### What the task requires
Below this sentence is a listing; return exactly its lines from the one with "Art (photographic) (130, 1122)" to the one with "13983 (35, 1150)", both kept, and nothing more.

### The data
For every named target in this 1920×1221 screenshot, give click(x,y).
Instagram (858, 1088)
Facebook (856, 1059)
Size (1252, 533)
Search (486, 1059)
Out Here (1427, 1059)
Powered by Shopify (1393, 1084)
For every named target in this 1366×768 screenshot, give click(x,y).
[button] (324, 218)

* * *

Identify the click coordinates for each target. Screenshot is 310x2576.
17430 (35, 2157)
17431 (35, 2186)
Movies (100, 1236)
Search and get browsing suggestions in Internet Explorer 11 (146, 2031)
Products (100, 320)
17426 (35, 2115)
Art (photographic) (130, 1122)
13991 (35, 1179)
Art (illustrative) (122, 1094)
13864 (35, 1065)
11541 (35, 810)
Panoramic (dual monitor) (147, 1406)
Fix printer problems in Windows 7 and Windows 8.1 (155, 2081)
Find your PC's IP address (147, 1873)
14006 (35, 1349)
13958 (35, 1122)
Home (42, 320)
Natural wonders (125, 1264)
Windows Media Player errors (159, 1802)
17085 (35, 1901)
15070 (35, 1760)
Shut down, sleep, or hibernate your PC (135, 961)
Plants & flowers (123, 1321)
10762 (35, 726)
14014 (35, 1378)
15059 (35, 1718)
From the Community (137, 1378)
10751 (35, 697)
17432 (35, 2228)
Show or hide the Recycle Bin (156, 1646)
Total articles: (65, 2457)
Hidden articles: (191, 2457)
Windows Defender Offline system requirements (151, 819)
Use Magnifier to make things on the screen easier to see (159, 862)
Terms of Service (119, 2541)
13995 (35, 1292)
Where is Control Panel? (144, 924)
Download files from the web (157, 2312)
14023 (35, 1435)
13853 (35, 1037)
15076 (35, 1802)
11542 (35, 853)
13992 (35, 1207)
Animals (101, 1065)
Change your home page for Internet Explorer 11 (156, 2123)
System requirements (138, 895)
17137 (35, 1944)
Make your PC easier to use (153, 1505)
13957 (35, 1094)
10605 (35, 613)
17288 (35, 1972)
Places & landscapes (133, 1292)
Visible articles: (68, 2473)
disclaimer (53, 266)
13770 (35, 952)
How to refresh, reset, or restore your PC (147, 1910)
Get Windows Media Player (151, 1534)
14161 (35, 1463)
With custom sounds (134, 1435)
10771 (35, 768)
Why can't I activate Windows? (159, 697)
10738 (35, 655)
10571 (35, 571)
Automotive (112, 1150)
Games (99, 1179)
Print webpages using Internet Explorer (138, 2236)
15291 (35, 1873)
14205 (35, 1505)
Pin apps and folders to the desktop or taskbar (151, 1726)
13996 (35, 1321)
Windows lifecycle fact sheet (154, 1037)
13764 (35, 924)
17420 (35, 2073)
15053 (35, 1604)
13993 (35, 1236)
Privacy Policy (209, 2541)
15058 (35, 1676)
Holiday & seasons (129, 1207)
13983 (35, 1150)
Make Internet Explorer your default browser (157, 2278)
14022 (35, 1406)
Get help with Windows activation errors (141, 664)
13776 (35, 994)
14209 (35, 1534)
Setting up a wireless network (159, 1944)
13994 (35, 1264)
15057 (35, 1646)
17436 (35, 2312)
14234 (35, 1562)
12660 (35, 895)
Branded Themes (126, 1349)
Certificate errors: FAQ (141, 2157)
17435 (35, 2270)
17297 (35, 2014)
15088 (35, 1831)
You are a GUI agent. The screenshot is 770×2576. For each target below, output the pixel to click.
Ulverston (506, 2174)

### Exercise response
Art (photographic) (130, 1122)
13991 (35, 1179)
Art (illustrative) (122, 1094)
13864 (35, 1065)
11541 (35, 810)
Panoramic (dual monitor) (147, 1406)
Fix printer problems in Windows 7 and Windows 8.1 (155, 2081)
Find your PC's IP address (147, 1873)
14006 (35, 1349)
13958 (35, 1122)
Home (42, 320)
Natural wonders (125, 1264)
Windows Media Player errors (159, 1802)
17085 (35, 1901)
15070 (35, 1760)
Shut down, sleep, or hibernate your PC (135, 961)
Plants & flowers (123, 1321)
10762 (35, 726)
14014 (35, 1378)
15059 (35, 1718)
From the Community (137, 1378)
10751 (35, 697)
17432 (35, 2228)
Show or hide the Recycle Bin (156, 1646)
Total articles: (65, 2457)
Hidden articles: (191, 2457)
Windows Defender Offline system requirements (151, 819)
Use Magnifier to make things on the screen easier to see (159, 862)
Terms of Service (119, 2541)
13995 (35, 1292)
Where is Control Panel? (144, 924)
Download files from the web (157, 2312)
14023 (35, 1435)
13853 (35, 1037)
15076 (35, 1802)
11542 (35, 853)
13992 (35, 1207)
Animals (101, 1065)
Change your home page for Internet Explorer 11 (156, 2123)
System requirements (138, 895)
17137 (35, 1944)
Make your PC easier to use (153, 1505)
13957 (35, 1094)
10605 (35, 613)
17288 (35, 1972)
Places & landscapes (133, 1292)
Visible articles: (68, 2473)
disclaimer (53, 266)
13770 (35, 952)
How to refresh, reset, or restore your PC (147, 1910)
Get Windows Media Player (151, 1534)
14161 (35, 1463)
With custom sounds (134, 1435)
10771 (35, 768)
Why can't I activate Windows? (159, 697)
10738 (35, 655)
10571 (35, 571)
Automotive (112, 1150)
Games (99, 1179)
Print webpages using Internet Explorer (138, 2236)
15291 (35, 1873)
14205 (35, 1505)
Pin apps and folders to the desktop or taskbar (151, 1726)
13996 (35, 1321)
Windows lifecycle fact sheet (154, 1037)
13764 (35, 924)
17420 (35, 2073)
15053 (35, 1604)
13993 (35, 1236)
Privacy Policy (209, 2541)
15058 (35, 1676)
Holiday & seasons (129, 1207)
13983 (35, 1150)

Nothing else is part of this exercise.